Selection Probability for Rare Variant Association Studies

J Comput Biol. 2017 May;24(5):400-411. doi: 10.1089/cmb.2016.0222. Epub 2017 Mar 10.

Abstract

In human genome research, genetic association studies of rare variants have been widely studied since the advent of high-throughput DNA sequencing platforms. However, detection of outcome-related rare variants still remains a statistically challenging problem because the number of observed genetic mutations is extremely rare. Recently, a power set-based statistical selection procedure has been proposed to locate both risk and protective rare variants within the outcome-related genes or genetic regions.

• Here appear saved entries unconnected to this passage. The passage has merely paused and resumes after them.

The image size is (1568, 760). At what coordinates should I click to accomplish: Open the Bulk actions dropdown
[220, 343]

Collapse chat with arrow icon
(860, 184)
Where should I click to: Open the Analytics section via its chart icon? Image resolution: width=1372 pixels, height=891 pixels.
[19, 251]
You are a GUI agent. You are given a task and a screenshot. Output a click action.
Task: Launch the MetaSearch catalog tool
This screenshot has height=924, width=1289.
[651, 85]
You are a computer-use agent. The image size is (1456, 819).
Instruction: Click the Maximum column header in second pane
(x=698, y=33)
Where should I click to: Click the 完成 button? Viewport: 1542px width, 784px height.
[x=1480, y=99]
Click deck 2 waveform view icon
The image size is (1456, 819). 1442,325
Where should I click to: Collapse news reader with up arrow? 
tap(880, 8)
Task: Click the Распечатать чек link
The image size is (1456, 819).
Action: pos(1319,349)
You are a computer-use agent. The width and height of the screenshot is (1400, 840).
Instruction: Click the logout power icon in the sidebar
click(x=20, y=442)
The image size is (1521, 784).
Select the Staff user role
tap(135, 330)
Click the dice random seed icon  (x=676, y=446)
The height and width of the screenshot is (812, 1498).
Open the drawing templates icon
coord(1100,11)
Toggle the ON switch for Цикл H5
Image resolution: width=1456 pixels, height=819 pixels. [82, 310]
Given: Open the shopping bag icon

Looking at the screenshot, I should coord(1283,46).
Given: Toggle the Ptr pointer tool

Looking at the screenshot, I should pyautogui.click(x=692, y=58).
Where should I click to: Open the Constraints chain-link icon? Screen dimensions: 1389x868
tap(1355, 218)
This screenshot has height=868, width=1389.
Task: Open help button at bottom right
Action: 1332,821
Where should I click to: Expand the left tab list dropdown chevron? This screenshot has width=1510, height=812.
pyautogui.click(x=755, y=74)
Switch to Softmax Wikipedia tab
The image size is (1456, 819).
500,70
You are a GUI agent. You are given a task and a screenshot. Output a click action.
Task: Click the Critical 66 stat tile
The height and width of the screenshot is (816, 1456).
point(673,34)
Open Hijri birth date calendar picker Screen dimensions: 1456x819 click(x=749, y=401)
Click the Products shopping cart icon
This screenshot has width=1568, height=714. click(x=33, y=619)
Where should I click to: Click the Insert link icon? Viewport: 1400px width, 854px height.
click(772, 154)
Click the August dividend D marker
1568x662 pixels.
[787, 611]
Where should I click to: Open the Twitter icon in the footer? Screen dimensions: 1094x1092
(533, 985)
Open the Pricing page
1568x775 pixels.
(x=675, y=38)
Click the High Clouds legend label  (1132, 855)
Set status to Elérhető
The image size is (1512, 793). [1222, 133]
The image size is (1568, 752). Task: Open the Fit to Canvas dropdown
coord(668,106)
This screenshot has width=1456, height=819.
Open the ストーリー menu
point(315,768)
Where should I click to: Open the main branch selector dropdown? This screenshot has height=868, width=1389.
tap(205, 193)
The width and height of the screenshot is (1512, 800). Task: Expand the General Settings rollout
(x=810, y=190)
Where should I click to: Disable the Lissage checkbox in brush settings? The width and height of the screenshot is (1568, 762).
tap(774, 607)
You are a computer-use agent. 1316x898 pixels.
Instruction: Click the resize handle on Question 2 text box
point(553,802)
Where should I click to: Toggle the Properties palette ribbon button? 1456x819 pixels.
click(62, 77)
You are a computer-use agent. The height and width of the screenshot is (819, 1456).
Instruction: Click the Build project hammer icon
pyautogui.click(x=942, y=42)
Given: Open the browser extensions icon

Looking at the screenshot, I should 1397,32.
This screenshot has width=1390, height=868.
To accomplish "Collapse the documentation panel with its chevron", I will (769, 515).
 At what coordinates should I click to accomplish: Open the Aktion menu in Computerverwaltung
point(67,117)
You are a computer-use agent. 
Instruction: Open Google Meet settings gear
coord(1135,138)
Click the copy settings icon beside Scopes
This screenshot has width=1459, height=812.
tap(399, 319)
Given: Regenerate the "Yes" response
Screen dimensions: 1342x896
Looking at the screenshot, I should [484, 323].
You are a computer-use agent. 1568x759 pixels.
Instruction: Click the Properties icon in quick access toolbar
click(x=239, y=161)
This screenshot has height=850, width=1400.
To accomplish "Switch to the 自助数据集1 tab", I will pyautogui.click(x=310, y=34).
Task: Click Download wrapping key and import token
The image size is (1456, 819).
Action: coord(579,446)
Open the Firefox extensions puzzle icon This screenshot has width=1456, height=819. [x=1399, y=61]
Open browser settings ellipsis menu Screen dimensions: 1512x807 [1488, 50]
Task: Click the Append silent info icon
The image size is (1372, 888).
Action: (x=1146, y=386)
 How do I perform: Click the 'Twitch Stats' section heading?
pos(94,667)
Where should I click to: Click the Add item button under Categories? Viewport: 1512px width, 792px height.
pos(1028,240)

Although it can perform an individual selection of rare variants, the procedure has a limitation that it cannot measure the certainty of selected rare variants. In this article, we propose a selection probability of individual rare variants, where selection frequencies of rare variants are computed based on bootstrap resampling. Therefore, it can quantify the certainty of both selected and unselected rare variants. Also, a new selection approach using a threshold of selection probability is introduced and compared with some existing selection procedures from extensive simulation studies and real sequencing data analysis. We have demonstrated that the proposed approach outperforms the existing methods in terms of a selection power.

Keywords: genetic association study; rare variant; selection probability; sequencing data.

MeSH terms

  • Algorithms
  • Computational Biology / methods*
  • Genetic Association Studies / methods*
  • Genetic Variation*
  • Genome, Human
  • High-Throughput Nucleotide Sequencing
  • Humans
  • Models, Genetic
  • Models, Statistical
  • Mutation Rate
  • Sequence Analysis, DNA